Manufacture and sale of gold and gold jewellery is already an established industry in India. Reports presented by the Indians Gold Jewellery Export Promotion Council (GJEPC) further paint a positive picture.

As per GJEPC’s chairman, the present gold industry carries the potential to export two times the present valuation by 2025, with exports reaching up to $18 Billion. The sector currently employs approximately 5 million people and can expect 3 million job creations with this growth.

As the gold industry is a valuable contributor to the Indian economy, the applicability of GST on gold did not come as a surprise.

The introduction of Goods and Services Tax (GST) has resulted in a slightly higher price in making charges or selling of gold. Nevertheless, it has also brought into ambit the unorganised market for gold. It has thus largely improved transparency and safety in gold trade.



As all gold traders are mandatorily required to hold GST registration and pay tax, accounting for gold trade becomes easy.



GST on gold – Overall impact on the trade

While the implementation of this taxation led to a price rise in gold sales and making charges, it also curbed the sale of smuggled gold into the country. They are now mandatorily required to have a GSTIN for every sale made, which can be considered among the latest impacts of GST.

With the introduction of 3% GST on gold over and above the import duty of 10%, it saw a general price rise by about 0.75%. As compared to taxes levied on this expensive item, i.e. VAT and service tax of 1% each, levy of GST increased taxation by 1%, thus impacting the prices.



However, gold traders also had to become well-aware of what is GST and the process of filing returns to comply with the requirements. The overall impact thus resulted in improved transparency in the industry, requiring all gold traders to adhere to GSTIN generation and filing return.
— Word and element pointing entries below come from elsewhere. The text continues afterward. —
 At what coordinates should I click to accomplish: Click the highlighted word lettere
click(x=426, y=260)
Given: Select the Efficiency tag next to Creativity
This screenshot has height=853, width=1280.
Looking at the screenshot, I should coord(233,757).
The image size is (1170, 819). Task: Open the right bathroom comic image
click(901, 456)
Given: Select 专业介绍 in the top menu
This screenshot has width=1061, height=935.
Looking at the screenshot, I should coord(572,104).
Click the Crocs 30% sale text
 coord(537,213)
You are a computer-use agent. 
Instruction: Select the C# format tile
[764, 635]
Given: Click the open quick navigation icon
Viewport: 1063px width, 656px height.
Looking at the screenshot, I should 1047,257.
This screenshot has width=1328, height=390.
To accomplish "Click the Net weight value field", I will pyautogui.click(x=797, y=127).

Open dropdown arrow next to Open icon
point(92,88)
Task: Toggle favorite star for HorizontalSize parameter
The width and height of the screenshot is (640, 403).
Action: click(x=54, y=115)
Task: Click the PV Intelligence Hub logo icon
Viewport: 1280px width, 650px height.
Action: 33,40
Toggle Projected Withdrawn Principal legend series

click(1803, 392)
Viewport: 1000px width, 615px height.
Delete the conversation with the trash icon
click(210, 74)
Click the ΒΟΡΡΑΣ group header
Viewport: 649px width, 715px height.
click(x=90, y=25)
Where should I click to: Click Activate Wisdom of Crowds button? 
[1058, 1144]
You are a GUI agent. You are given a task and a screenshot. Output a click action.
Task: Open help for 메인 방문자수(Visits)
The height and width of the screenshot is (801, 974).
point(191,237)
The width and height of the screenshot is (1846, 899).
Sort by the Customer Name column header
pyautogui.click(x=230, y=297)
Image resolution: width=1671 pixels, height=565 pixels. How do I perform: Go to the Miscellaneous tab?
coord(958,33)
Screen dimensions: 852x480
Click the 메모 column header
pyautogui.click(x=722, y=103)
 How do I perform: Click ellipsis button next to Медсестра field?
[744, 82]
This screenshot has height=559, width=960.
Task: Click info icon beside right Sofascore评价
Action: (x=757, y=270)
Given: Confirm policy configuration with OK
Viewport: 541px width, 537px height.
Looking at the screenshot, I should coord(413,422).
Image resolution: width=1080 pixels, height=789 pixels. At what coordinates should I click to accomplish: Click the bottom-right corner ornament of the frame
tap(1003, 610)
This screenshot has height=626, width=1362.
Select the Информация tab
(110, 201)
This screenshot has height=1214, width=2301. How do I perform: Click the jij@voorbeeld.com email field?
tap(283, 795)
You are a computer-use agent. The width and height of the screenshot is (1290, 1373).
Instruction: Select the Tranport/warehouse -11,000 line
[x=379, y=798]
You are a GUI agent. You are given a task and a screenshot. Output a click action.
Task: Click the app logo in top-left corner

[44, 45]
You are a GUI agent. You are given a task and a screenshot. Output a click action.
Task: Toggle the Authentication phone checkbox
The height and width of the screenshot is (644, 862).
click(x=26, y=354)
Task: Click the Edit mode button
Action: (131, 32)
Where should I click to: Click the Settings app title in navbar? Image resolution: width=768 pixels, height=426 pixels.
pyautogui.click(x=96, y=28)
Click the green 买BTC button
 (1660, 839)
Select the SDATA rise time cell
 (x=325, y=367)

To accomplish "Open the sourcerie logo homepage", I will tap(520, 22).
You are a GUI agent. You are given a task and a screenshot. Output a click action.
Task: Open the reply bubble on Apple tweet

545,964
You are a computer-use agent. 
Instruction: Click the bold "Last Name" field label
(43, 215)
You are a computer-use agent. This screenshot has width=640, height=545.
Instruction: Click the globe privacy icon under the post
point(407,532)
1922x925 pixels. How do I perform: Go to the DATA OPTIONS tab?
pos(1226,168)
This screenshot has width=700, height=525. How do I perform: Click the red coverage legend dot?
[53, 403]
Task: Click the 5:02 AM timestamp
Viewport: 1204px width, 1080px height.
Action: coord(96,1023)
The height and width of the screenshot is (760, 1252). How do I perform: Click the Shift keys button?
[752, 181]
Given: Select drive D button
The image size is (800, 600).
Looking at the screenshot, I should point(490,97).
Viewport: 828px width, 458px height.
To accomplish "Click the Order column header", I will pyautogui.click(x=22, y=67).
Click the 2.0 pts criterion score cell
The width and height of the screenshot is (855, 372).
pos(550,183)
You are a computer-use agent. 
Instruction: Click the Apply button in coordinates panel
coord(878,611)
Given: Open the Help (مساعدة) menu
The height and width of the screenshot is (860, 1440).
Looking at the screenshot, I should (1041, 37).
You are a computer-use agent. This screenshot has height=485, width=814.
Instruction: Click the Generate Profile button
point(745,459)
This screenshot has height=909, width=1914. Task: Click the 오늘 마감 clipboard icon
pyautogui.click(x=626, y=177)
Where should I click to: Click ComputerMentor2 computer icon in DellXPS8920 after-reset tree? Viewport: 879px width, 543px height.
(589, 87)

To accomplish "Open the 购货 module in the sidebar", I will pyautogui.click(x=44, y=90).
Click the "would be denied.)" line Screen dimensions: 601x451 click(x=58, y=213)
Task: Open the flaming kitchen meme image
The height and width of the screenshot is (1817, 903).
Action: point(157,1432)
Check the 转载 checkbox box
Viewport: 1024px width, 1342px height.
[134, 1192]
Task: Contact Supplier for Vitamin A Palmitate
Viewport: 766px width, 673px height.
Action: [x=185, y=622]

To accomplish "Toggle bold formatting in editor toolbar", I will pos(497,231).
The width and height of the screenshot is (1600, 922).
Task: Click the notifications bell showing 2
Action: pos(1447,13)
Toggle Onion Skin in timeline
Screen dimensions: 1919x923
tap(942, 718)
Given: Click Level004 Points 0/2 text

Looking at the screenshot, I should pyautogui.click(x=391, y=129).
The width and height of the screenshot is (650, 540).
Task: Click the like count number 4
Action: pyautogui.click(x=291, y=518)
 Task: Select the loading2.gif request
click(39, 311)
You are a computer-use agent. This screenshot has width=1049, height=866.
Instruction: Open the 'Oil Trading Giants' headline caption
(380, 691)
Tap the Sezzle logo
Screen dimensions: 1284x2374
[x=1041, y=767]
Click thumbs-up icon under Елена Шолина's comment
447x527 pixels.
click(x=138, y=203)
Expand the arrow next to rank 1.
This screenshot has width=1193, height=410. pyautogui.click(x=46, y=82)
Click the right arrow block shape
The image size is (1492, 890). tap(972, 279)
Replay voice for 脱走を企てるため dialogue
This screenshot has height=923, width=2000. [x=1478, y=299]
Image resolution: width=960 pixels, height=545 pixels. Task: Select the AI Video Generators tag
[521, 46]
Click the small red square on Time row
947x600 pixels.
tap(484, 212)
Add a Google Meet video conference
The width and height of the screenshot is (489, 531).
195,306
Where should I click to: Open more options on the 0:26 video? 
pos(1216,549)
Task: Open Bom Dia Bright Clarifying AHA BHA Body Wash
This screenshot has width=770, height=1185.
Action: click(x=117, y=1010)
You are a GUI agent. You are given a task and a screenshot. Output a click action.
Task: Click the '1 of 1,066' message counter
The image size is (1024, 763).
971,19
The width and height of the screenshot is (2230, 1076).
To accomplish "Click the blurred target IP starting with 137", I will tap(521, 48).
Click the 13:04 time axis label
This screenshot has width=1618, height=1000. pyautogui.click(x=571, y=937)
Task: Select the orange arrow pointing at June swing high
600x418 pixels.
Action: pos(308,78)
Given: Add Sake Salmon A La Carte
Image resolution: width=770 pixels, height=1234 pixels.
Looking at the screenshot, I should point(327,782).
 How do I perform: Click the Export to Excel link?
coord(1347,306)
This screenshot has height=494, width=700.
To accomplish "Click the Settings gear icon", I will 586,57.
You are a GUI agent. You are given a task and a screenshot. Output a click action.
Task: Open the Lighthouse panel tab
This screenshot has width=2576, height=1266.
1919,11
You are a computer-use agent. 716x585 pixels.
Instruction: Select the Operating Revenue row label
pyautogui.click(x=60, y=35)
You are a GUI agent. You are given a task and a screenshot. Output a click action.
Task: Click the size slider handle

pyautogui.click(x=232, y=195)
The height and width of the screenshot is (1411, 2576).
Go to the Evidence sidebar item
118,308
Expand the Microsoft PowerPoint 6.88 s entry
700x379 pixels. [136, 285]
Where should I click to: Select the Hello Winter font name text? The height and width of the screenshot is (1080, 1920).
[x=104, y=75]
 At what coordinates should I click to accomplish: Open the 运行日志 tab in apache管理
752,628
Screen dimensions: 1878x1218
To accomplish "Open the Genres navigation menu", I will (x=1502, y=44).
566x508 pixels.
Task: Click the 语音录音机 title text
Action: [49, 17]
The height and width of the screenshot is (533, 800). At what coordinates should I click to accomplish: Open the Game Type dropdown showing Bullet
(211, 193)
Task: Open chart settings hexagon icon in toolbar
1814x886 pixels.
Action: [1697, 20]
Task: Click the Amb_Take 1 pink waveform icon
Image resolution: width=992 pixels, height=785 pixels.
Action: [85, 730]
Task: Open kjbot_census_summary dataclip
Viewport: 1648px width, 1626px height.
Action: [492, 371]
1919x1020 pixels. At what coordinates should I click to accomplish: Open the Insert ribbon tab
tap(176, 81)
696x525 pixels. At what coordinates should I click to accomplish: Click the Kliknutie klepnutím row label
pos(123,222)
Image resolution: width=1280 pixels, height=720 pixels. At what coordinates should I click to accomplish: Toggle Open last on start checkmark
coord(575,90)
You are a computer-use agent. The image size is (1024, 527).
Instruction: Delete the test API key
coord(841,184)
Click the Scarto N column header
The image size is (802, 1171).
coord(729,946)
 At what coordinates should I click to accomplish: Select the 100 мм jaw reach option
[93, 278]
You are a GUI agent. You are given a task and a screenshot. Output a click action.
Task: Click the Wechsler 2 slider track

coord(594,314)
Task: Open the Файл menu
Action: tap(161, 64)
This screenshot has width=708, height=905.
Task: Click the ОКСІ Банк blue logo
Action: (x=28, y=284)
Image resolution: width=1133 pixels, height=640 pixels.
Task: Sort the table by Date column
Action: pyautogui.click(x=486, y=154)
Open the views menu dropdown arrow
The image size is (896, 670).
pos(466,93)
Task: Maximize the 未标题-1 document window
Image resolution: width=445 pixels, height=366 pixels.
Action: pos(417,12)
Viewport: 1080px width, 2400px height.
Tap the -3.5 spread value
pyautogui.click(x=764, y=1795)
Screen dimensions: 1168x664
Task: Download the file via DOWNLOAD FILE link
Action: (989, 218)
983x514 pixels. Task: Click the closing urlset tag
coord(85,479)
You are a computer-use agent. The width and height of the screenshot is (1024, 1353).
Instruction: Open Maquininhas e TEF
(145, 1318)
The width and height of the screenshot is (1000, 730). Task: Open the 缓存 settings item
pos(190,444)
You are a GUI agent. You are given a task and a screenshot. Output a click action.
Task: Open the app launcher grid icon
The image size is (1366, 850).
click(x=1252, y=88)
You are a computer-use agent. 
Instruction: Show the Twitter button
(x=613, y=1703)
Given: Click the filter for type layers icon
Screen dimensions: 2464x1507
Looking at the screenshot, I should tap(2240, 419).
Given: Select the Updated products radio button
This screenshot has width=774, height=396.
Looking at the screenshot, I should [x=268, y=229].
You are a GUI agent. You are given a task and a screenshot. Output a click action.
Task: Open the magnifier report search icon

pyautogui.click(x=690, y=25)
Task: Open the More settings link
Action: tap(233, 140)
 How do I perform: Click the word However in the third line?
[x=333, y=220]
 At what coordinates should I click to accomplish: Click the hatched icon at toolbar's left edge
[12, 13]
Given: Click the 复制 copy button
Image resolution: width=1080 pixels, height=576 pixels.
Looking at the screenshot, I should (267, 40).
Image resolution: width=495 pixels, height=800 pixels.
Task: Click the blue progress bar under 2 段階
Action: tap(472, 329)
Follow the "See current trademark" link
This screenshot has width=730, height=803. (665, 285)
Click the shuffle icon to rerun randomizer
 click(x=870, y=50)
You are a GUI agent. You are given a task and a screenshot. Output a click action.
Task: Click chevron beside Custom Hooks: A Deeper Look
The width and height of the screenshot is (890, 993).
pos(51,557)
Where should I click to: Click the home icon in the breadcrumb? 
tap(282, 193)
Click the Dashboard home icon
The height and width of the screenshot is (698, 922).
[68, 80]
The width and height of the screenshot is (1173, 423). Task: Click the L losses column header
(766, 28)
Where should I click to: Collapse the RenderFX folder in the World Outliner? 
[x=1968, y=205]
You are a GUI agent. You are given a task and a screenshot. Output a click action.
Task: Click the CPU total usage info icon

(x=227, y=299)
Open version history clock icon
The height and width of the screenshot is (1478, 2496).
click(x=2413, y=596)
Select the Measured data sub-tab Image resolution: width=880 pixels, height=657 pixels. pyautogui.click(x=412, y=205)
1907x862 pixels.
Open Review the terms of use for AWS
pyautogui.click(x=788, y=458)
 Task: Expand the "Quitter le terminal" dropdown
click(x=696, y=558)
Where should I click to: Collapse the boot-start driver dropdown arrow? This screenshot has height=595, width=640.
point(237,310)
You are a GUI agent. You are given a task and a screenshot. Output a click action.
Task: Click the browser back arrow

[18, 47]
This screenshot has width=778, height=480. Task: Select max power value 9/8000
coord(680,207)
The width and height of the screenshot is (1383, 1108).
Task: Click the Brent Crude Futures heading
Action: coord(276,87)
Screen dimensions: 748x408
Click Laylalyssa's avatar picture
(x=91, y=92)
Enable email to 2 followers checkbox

GST return filing on time is thus necessary for gold traders, making it critical that they know how to file GST return. Proper and in-time filing of returns can also make external financing easy to avail, among other requirements. Financial institutions bring these financing options as business loans of up to Rs. 30 Lakh to help entrepreneurs meet their immediate need for business funding. Lenders like Bajaj Finserv further make these collateral-free funds affordable through attractive interest rates.

Gold traders can thus pay GST on gold and file return in time to improve their chances of loan approval and enjoy these benefits.

 

Merging organised and unorganised sector

Among the primary advantages of GST has been to erase the disparity between the organised and unorganised sector of gold trade. India is one of the largest importers of gold with an annual import volume close to 900 tonnes.



The share of the unorganised sector on import is somewhere between 25% and 30%. As GST implementation has raised the effective tax rates on gold import and sale in India to 13%, importers seek to have the import duty reduced to the previous rates.



Nevertheless, with applicable GST rates in India at 3%, and the provision to claim the input tax credit, is likely to bring down unauthorised imports. As a result, it can be expected that traders in the unorganised sector come to organised trade, thus improving transparency.



While the implementation of GST affects gold jewellery and has led to a price rise, it consequently leads to a much-organised market for gold in India. As a result, it can bring the much-needed boost to the country’s economy.